![]() |
| Praktisi hukum Dr. Hendra. (Istimewa) |
Sorotan itu muncul setelah perusahaan tambang PT Karya Wijaya yang disebut milik Gubernur Maluku Utara Sherly Laos itu diduga melakukan aktivitas penambangan di luar wilayah Izin Pinjam Pakai Kawasan Hutan (IPPKH), bahkan siduga tanpa mengantongi IPPKH. Namun, pelanggaran tersebut hanya berujung pada sanksi administratif, tanpa proses hukum pidana.
Menurut Hendra, langkah itu mencederai rasa keadilan sekaligus bertentangan dengan semangat penegakan hukum lingkungan.
“Ini menunjukkan lemahnya keberanian aparat penegak hukum. Padahal pelanggaran yang dilakukan bukan sekadar administratif, melainkan tindak pidana kehutanan yang nyata,” Tegas Hendra kepada wartawan Minggu, (11/1/2026).
Ia menjelaskan, kewajiban IPPKH diatur tegas dalam Undang-Undang Nomor 41 Tahun 1999 tentang Kehutanan. Pasal 38 ayat (3) UU tersebut menyebutkan bahwa penggunaan kawasan hutan untuk kepentingan pembangunan di luar kegiatan kehutanan hanya dapat dilakukan di kawasan hutan produksi dan hutan lindung dengan izin pinjam pakai dari Menteri.
Larangan aktivitas tanpa izin juga diatur dalam Pasal 50 ayat (3) huruf a UU No. 41 Tahun 1999, yang menegaskan setiap orang dilarang melakukan kegiatan yang mengakibatkan kerusakan hutan dan kawasan hutan.
"UU Kehutanan juga mengatur sanksi pidana bagi pelaku perusakan kawasan hutan. Dalam Pasal 78 ayat (2) UU No. 41 Tahun 1999, disebutkan barang siapa dengan sengaja melanggar ketentuan sebagaimana dimaksud dalam Pasal 50 ayat (3) dipidana dengan pidana penjara paling lama 10 tahun dan denda paling banyak Rp5 miliar.

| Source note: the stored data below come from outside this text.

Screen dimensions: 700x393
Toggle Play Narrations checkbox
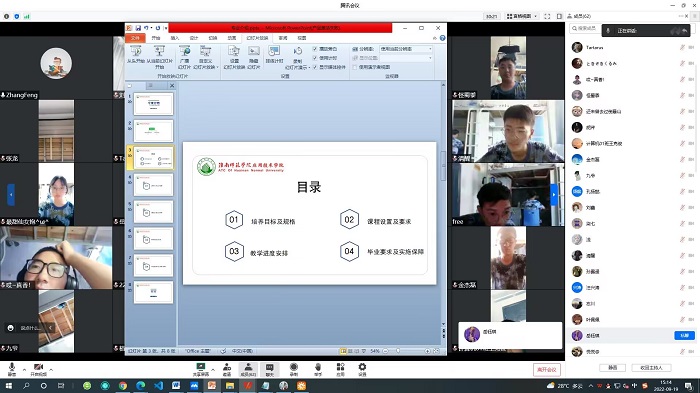(x=315, y=49)
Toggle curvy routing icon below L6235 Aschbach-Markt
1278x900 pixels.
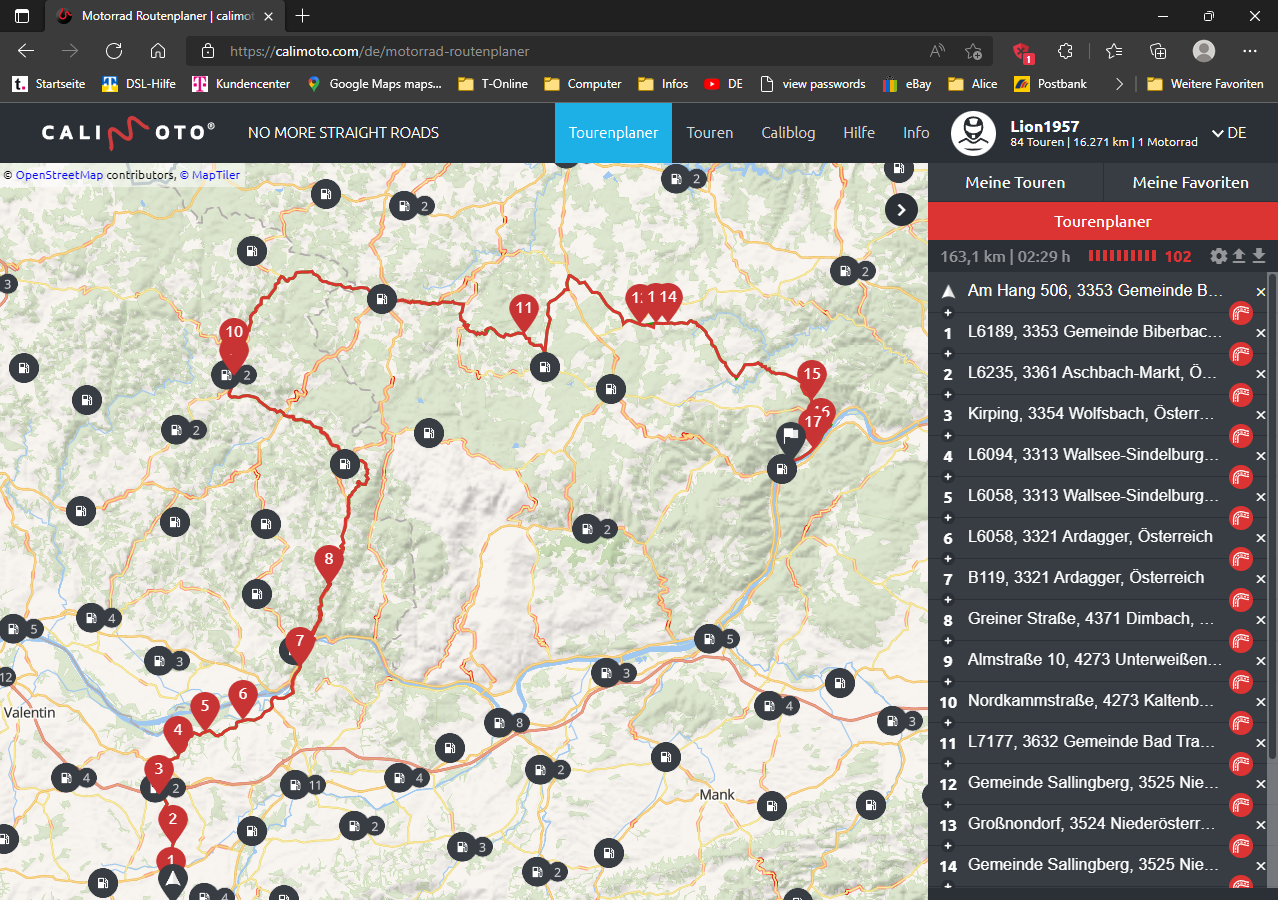click(1241, 395)

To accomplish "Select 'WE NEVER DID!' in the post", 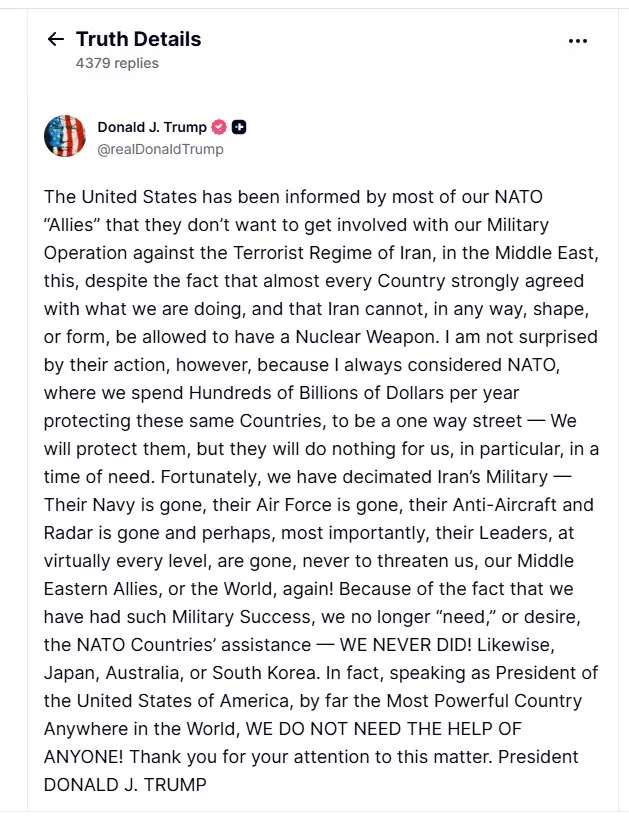I will [x=406, y=645].
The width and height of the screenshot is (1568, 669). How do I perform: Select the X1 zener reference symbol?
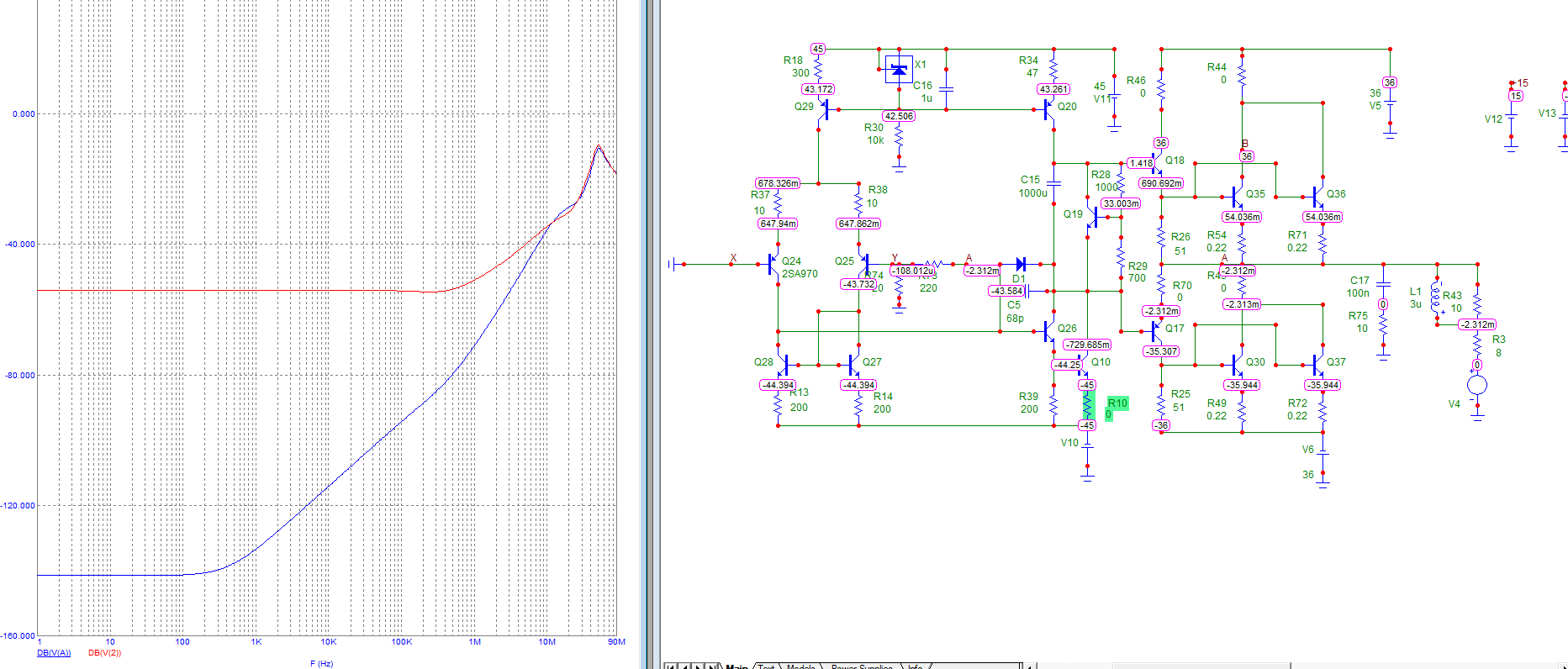point(899,70)
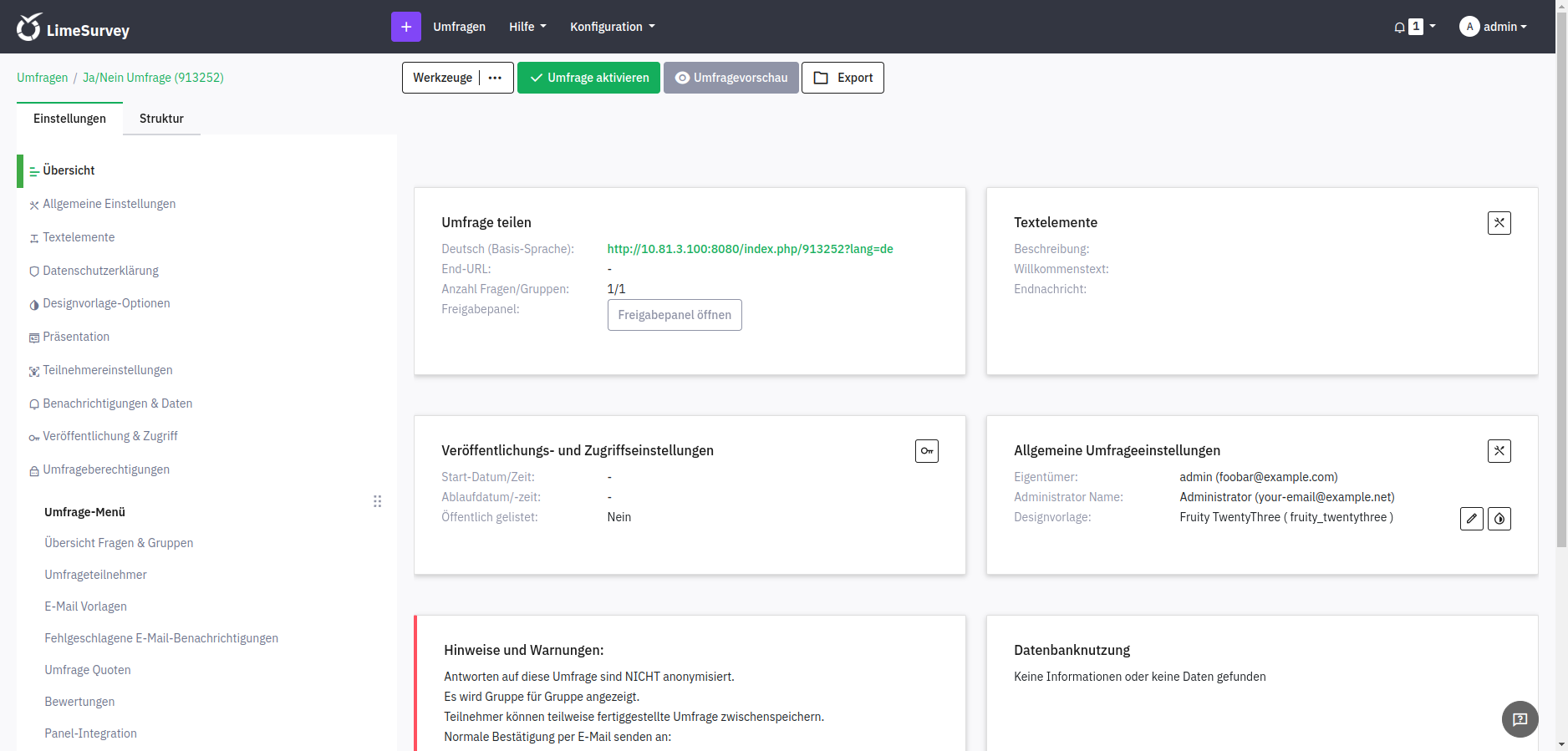1568x751 pixels.
Task: Open the notifications bell icon
Action: (1399, 28)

Artinya, tidak ada alasan hukum untuk hanya menjatuhkan sanksi administratif jika unsur pidananya terpenuhi,” katanya.
Hendra menilai, selama ini pemerintah dan aparat penegak hukum kerap berlindung pada PP Nomor 45 Tahun 2004 tentang Perlindungan Hutan, serta Pasal 110A dan 110B UU Nomor 18 Tahun 2013 tentang Pencegahan dan Pemberantasan Perusakan Hutan yang telah diubah melalui UU Cipta Kerja. Aturan tersebut memang membuka ruang penyelesaian administratif, namun menurutnya tidak menghapus ketentuan pidana dalam UU Kehutanan.

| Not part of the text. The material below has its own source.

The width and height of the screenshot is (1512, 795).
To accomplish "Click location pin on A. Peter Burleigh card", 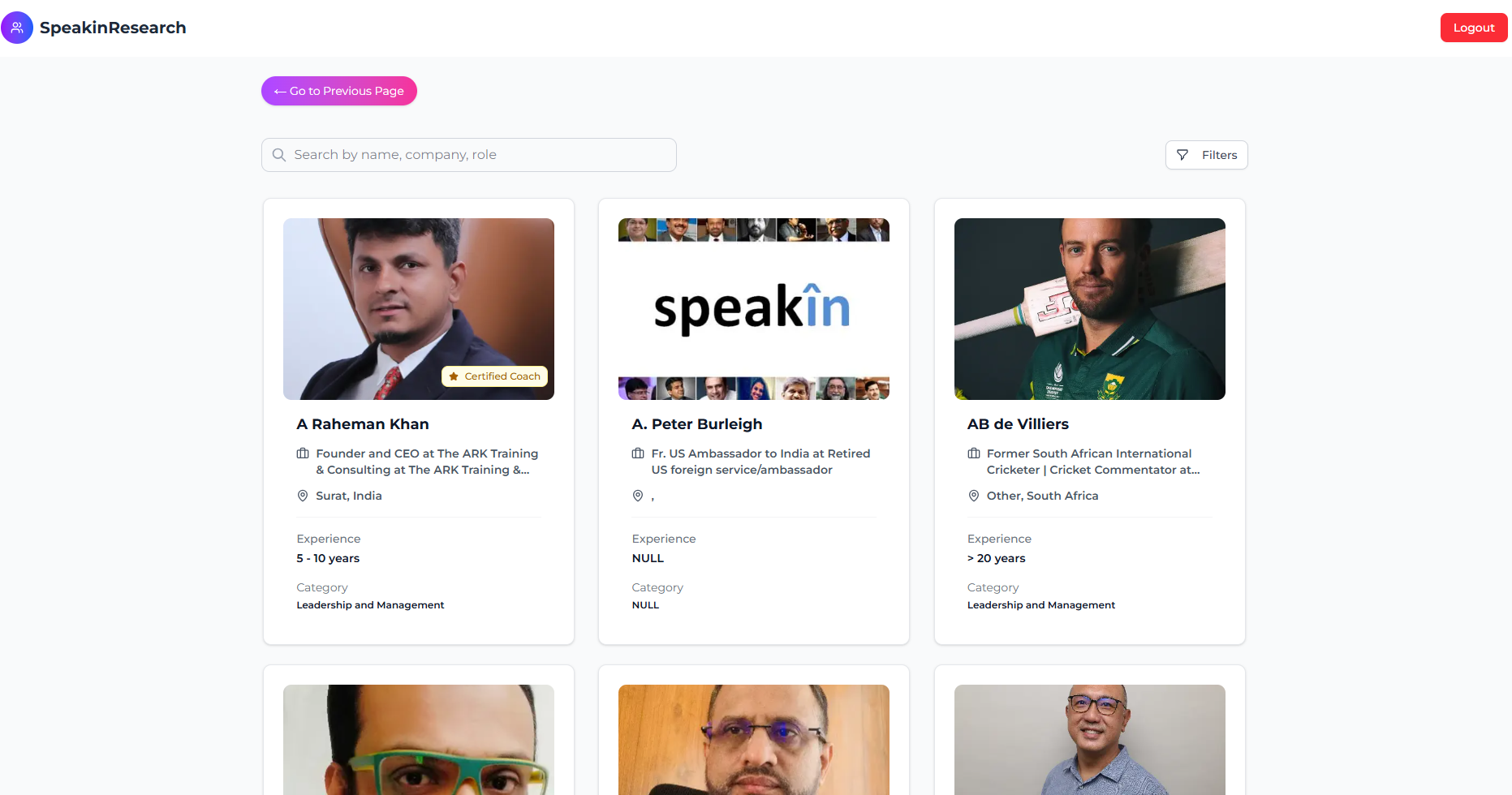I will coord(638,496).
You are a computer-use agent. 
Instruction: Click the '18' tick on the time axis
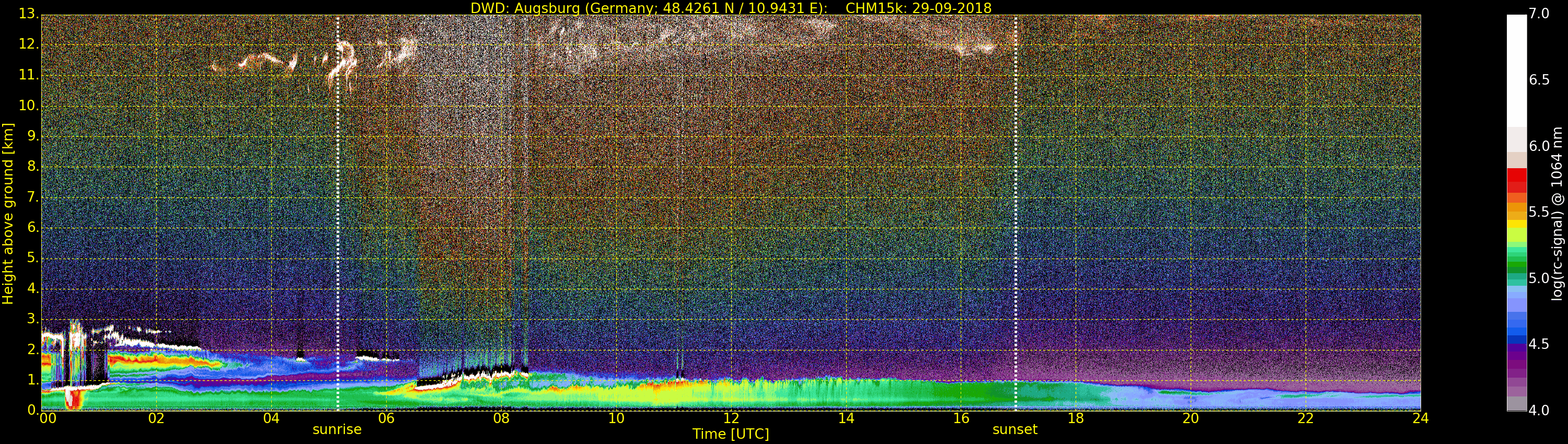click(1076, 418)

“Sanksi administratif tidak boleh digunakan untuk memutihkan kejahatan kehutanan. Jika terjadi perusakan kawasan hutan tanpa izin kementerian, maka pidana adalah konsekuensi hukumnya,” tegas Hendra.
Ia mendesak APH agar bersikap tegas, profesional, dan konsisten dalam menegakkan hukum kehutanan, khususnya terhadap PT Karya Wijaya yang diduga merusak kawasan hutan di Pulau Gebe.
“Jika hukum hanya tajam ke bawah dan tumpul ke atas, maka kerusakan hutan akan terus berulang dan negara dirugikan secara ekologis maupun ekonomi,” pungkasya.
Hendra menegaskan akan terus mengawal kasus perusakan kawasan hutan ini serta mendorong proses hukum pidana demi menjaga kelestarian lingkungan dan keadilan bagi masyarakat Pulau Gebe. (Dir/Red)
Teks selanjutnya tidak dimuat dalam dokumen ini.